═════ PAGE TEXT
I think that in the case of the article, that table of contents could have
been pinned on the left-hand side, instead of using that space for a cool-for-
a-few-seconds effect.

------
abhididdigi
Seriously, I LOVE this post. I see all those kinds of documentations on
Github, and being fairly new to programming Python, I see it extremely
irritating if the documentation is bad and broken. The author just
expressed(with words) what I couldn't.

------
solistice
I feel the authors pain, both from trying to learn frameworks with missing
documentation ("I want to use this function, but there aren't even comments on
it :D"), and having a father who once told me I was retarded for being unable
to convert hex to binary in my head. I was ten.

I agree with the authors main points, but I'm kinda vexed by him trying to
label it documentation. Technically, what he's proposing people to write is
guides, not just documentation. If I write a piece of code, and I explain what
it does, then that's documenting it, and the result is documentation. If I
show you in writing how to use it, I guide you. It's a guide.
══════════
═════ RECORD SET
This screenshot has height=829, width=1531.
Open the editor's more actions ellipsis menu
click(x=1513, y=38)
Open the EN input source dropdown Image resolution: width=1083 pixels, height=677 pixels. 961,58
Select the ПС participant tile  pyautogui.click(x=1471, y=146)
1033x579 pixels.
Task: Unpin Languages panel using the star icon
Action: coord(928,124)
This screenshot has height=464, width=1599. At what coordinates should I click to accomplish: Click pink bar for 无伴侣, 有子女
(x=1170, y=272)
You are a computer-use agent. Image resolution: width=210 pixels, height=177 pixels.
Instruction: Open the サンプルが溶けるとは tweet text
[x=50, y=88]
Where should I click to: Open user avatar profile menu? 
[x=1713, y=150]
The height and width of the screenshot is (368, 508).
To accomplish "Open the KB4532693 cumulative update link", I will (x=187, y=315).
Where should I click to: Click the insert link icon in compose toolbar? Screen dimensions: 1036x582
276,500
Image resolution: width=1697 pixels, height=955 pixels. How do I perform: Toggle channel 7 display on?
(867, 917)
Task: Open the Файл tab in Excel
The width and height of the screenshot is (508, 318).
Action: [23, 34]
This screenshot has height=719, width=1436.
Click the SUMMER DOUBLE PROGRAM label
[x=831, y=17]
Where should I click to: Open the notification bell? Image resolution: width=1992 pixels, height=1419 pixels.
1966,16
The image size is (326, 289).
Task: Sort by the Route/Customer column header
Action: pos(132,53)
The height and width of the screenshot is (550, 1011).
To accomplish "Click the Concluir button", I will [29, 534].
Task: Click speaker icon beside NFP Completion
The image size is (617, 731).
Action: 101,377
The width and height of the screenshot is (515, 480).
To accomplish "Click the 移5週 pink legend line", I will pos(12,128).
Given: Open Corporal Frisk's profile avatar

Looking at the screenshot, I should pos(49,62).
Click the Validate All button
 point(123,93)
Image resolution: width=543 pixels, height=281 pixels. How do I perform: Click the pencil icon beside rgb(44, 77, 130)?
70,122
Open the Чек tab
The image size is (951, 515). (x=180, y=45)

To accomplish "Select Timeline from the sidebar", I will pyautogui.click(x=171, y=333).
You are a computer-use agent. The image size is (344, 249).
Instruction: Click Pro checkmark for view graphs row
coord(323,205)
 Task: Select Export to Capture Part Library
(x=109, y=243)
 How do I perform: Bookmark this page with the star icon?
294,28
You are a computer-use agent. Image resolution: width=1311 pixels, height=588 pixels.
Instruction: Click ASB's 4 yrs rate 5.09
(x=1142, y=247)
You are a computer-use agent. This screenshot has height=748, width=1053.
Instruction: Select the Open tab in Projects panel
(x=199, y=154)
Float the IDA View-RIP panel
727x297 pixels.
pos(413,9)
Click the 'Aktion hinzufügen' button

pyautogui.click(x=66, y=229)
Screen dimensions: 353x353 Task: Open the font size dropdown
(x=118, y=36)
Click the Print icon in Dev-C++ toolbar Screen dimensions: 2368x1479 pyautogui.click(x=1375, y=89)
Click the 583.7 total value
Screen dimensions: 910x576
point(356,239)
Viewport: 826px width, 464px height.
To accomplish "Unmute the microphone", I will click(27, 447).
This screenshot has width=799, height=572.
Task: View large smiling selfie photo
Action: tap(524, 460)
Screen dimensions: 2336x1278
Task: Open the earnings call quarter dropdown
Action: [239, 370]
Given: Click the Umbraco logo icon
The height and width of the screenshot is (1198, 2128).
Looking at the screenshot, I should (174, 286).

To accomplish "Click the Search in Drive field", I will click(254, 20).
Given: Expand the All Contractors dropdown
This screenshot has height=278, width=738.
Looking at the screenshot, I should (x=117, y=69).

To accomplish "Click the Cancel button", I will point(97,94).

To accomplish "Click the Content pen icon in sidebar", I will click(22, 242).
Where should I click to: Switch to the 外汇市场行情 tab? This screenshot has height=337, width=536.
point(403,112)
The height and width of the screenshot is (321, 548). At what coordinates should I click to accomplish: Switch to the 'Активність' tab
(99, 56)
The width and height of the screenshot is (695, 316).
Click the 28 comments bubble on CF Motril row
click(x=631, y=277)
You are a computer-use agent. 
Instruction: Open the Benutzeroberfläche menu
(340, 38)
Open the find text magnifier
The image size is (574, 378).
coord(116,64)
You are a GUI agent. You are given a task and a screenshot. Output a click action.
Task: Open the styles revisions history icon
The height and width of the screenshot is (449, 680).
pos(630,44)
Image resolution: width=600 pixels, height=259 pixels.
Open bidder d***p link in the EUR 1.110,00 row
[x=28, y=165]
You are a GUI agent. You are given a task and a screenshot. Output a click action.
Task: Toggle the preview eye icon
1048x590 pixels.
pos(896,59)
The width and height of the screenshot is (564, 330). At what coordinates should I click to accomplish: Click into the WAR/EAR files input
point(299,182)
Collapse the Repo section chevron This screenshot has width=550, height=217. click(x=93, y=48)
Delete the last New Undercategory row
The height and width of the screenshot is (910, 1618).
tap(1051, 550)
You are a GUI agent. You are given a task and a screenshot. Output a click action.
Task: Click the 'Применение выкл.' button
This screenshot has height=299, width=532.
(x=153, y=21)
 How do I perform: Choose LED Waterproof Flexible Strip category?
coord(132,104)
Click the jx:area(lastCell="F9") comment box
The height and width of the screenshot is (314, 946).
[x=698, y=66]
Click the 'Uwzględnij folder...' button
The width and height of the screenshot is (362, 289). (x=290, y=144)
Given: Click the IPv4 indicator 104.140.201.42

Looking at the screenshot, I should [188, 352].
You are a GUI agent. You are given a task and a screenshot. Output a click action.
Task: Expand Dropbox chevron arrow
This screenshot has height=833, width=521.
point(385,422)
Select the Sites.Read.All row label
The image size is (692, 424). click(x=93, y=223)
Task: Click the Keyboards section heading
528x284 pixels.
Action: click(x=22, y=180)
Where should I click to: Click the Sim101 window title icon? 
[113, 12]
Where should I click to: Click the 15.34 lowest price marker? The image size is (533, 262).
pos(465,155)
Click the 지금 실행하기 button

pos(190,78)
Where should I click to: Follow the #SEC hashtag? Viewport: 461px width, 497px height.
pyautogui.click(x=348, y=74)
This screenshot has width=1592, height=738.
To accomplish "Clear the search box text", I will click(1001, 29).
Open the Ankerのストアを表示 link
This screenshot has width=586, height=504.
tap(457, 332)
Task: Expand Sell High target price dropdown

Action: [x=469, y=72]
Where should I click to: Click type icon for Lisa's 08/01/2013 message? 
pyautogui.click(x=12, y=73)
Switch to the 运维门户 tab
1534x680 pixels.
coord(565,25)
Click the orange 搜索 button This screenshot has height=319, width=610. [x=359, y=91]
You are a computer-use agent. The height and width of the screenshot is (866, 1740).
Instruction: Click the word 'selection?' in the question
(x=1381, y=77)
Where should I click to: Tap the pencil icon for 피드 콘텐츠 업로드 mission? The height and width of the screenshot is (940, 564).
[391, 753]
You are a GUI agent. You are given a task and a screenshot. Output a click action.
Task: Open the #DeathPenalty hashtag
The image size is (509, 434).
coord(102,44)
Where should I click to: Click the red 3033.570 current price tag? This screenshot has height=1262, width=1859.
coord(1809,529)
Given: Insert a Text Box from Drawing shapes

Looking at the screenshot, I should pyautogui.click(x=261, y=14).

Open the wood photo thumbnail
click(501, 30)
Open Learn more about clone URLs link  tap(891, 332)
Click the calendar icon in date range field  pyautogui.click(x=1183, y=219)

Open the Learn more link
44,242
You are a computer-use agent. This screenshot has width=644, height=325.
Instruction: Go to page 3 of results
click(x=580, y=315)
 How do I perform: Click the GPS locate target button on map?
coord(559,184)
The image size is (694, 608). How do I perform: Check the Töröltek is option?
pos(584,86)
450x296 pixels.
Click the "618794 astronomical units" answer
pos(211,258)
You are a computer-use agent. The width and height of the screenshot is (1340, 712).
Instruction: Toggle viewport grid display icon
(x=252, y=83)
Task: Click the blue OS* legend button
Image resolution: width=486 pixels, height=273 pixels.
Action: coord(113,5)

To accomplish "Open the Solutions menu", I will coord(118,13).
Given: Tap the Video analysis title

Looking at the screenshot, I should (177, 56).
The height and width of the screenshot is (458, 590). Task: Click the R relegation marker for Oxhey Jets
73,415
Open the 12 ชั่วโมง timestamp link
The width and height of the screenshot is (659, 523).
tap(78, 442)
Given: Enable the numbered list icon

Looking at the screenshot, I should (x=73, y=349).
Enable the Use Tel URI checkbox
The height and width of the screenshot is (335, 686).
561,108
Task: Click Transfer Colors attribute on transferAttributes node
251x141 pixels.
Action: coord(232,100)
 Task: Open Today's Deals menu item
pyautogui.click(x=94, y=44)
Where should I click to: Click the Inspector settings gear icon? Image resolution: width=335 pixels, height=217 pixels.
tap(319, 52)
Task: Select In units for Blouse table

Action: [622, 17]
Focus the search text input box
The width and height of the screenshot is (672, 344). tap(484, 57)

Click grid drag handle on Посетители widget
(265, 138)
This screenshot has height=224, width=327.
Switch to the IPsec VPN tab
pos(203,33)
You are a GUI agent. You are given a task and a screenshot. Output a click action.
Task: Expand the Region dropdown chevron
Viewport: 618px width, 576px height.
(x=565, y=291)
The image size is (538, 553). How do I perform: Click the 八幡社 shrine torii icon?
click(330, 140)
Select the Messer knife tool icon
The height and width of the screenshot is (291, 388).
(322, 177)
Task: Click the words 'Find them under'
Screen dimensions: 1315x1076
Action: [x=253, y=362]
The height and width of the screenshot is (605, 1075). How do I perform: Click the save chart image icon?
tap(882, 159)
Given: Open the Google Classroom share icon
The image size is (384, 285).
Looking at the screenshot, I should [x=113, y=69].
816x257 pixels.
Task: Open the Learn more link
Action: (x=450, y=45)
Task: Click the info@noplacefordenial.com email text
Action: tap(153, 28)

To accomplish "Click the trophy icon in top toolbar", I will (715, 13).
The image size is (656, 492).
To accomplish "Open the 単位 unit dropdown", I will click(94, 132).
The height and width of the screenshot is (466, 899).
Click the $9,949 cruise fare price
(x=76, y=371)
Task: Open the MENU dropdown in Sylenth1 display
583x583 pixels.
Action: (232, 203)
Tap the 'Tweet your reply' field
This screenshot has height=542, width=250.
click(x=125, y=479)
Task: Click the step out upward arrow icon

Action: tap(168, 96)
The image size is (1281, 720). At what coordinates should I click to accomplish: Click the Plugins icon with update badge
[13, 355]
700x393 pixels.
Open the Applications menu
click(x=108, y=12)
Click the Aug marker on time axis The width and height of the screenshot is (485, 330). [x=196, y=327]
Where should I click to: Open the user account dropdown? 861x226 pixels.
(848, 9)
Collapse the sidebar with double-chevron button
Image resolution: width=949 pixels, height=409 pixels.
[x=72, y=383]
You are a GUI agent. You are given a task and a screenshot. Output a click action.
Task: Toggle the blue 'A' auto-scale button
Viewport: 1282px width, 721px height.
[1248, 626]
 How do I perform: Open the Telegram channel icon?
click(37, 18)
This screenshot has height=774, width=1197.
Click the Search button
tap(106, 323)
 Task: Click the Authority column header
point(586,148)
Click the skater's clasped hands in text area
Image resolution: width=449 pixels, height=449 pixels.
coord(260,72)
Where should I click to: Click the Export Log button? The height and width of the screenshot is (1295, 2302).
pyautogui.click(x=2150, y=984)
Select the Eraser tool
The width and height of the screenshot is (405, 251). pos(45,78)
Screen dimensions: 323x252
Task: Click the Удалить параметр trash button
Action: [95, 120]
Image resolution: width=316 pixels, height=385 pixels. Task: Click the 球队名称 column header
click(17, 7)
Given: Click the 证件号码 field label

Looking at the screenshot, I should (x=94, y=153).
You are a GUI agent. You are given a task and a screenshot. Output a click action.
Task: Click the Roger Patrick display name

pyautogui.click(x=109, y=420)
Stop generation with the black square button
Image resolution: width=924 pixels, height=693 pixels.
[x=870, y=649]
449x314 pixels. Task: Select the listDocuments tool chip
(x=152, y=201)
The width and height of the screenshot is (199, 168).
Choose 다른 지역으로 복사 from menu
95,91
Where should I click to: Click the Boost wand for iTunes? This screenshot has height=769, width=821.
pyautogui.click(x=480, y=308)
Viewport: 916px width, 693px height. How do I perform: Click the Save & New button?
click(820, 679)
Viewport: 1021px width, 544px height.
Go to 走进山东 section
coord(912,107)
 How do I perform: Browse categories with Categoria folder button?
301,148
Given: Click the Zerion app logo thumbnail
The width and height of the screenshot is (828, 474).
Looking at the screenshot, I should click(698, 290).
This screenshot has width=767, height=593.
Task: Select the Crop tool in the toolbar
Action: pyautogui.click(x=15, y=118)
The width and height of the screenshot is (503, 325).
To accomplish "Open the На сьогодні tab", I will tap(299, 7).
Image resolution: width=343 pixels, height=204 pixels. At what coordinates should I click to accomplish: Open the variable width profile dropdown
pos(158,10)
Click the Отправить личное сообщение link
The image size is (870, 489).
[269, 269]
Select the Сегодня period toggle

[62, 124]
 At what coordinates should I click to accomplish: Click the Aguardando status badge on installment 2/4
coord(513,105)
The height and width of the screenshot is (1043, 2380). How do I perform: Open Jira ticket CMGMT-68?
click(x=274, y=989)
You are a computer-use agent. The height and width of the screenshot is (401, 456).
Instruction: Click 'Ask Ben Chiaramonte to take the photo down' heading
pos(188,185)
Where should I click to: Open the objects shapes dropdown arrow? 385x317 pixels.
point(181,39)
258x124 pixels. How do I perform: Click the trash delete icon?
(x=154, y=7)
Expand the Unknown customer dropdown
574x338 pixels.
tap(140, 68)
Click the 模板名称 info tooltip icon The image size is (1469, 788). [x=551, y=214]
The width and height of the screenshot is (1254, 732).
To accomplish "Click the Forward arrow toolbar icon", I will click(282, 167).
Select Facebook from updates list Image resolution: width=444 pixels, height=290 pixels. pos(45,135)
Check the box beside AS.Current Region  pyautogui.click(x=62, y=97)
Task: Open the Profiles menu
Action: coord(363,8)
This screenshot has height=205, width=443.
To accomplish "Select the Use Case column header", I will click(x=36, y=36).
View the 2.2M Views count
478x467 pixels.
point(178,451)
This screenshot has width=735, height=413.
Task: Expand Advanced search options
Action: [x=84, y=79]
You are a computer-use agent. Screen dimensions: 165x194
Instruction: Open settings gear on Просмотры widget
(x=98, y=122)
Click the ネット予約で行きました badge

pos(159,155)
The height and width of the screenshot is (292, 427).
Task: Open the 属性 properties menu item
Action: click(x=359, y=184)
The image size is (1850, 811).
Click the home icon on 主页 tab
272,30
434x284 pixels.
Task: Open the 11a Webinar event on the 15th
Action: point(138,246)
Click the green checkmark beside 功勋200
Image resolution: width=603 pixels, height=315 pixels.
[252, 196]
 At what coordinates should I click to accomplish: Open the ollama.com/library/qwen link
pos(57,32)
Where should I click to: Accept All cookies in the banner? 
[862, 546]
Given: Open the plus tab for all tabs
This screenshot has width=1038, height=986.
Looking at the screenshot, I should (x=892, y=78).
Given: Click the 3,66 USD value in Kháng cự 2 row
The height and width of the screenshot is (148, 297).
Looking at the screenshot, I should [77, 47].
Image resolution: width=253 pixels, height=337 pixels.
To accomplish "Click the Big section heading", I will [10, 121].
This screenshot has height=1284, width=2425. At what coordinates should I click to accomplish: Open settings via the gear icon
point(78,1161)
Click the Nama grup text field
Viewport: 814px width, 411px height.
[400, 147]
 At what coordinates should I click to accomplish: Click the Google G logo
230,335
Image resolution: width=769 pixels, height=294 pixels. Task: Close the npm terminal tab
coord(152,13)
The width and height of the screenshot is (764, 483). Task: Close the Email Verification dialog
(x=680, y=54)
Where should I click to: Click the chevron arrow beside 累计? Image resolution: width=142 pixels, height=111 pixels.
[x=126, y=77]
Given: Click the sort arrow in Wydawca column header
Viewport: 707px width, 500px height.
══════════
__STATED TASK 1__.
From the thread about documentation, retype the stretch from "I think that" through "what I couldn't.".
__STATED TASK 2__.
Pick up the thread about documentation after its last line and keep writing it.

__TASK ANSWER 1__.
I think that in the case of the article, that table of contents could have
been pinned on the left-hand side, instead of using that space for a cool-for-
a-few-seconds effect.

------
abhididdigi
Seriously, I LOVE this post. I see all those kinds of documentations on
Github, and being fairly new to programming Python, I see it extremely
irritating if the documentation is bad and broken. The author just
expressed(with words) what I couldn't.

__TASK ANSWER 2__.
So is a guide documentation? You could classify it like that, but i think that
will be a source of confusion. A better term encompassing both guides and
documentation would be supplemental documents, encompassing everything that is
not code. So we get code supplemental documents -guides -documentation
\--comments \--reference manuals

Or something like that. I'm really just being finicky, but I like categorizing
things.

------
singingfish
I wrote a web programming book three years ago (moderately successful, made
back its advance, and got me the career change I was looking for) using a
philosophy that has a very similar approach to this. My approach is:

1\. All code examples must lead to a working program, or can be easily
integrated into a working program. Preferably the program has trivial
functionality. Conceptual material must relate back to a working example.

2\. Avoid applying excessive cognitive load to the readers. Human short term
memory has a capacity of 7±2 items. Your material must be pitched at a level
where there is a maximum of five concepts in play at any one time (five being
the maximum "guaranteed" short term memory for a healthy adult). This is much
easier to acheive with goal 1 as it the approach guides the writer as to which
item needs to be explained next.

From that perspective, unix man pages drive me nuts. Learning to read man
pages is one of the core skills that needs to be developed in order to become
an effective user of unix like systems.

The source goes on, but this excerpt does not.